Rubroshorea woodii
- Conservation status: Endangered (IUCN 3.1)

Scientific classification
- Kingdom: Plantae
- Clade: Embryophytes
- Clade: Tracheophytes
- Clade: Angiosperms
- Clade: Eudicots
- Clade: Rosids
- Order: Malvales
- Family: Dipterocarpaceae
- Genus: Rubroshorea
- Species: R. woodii
- Binomial name: Rubroshorea woodii (P.S.Ashton) P.S.Ashton & J.Heck.
- Synonyms: Shorea woodii P.S.Ashton

= Rubroshorea woodii =

- Genus: Rubroshorea
- Species: woodii
- Authority: (P.S.Ashton) P.S.Ashton & J.Heck.
- Conservation status: EN
- Synonyms: Shorea woodii P.S.Ashton

Species of tree

Rubroshorea woodii is a tree in the family Dipterocarpaceae, native to Borneo.

It was first described as Shorea woodii by Peter Shaw Ashton in 2004. It is named for the botanist Geoffrey Wood. In 2022 Ashton and Jacqueline Heckenhauer placed the species in genus Rubroshorea as R. woodii.

==Description==
Rubroshorea woodii grows up to 40 m tall, with a trunk diameter of up to 60 cm. The bark is smooth at first, becoming fissured. The red, leathery leaves are elliptic to ovate and measure up to 37 cm long.

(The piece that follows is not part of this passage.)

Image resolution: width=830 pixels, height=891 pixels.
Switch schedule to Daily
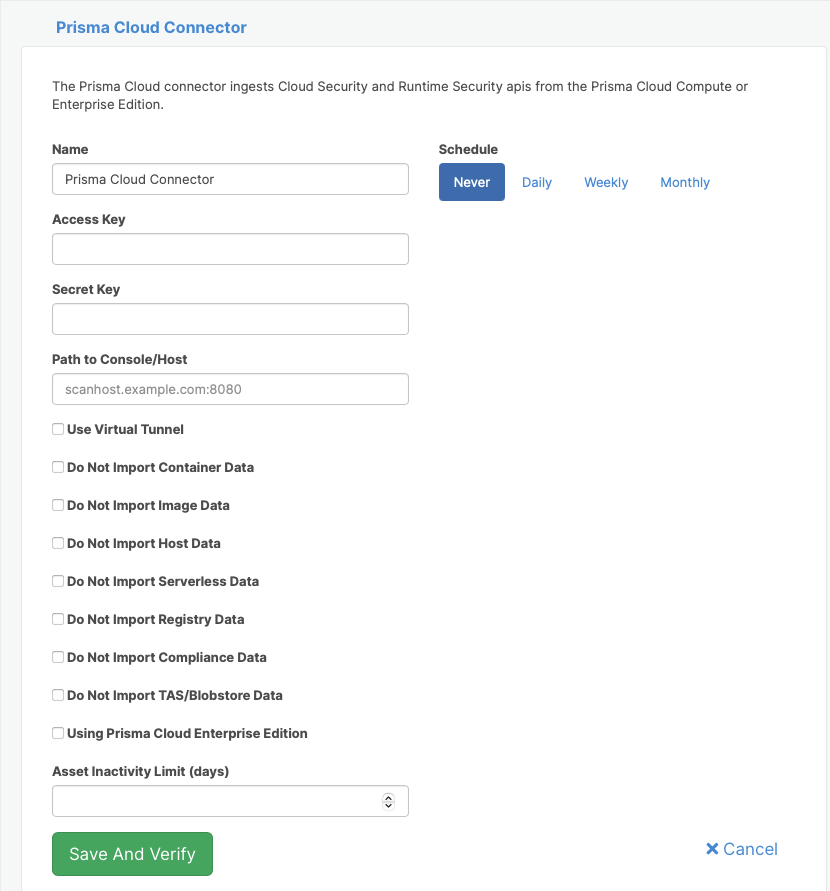(x=537, y=182)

==Distribution and habitat==
Rubroshorea woodii is endemic to Borneo, where it is confined to Sarawak. Its habitat is lowland mixed dipterocarp forests.

==Conservation==
Rubroshorea woodii has been assessed as endangered on the IUCN Red List. It is threatened by land conversion for plantations. It is also threatened by logging for its timber. R. woodii does occur in one protected area: Bukit Mersing National Park.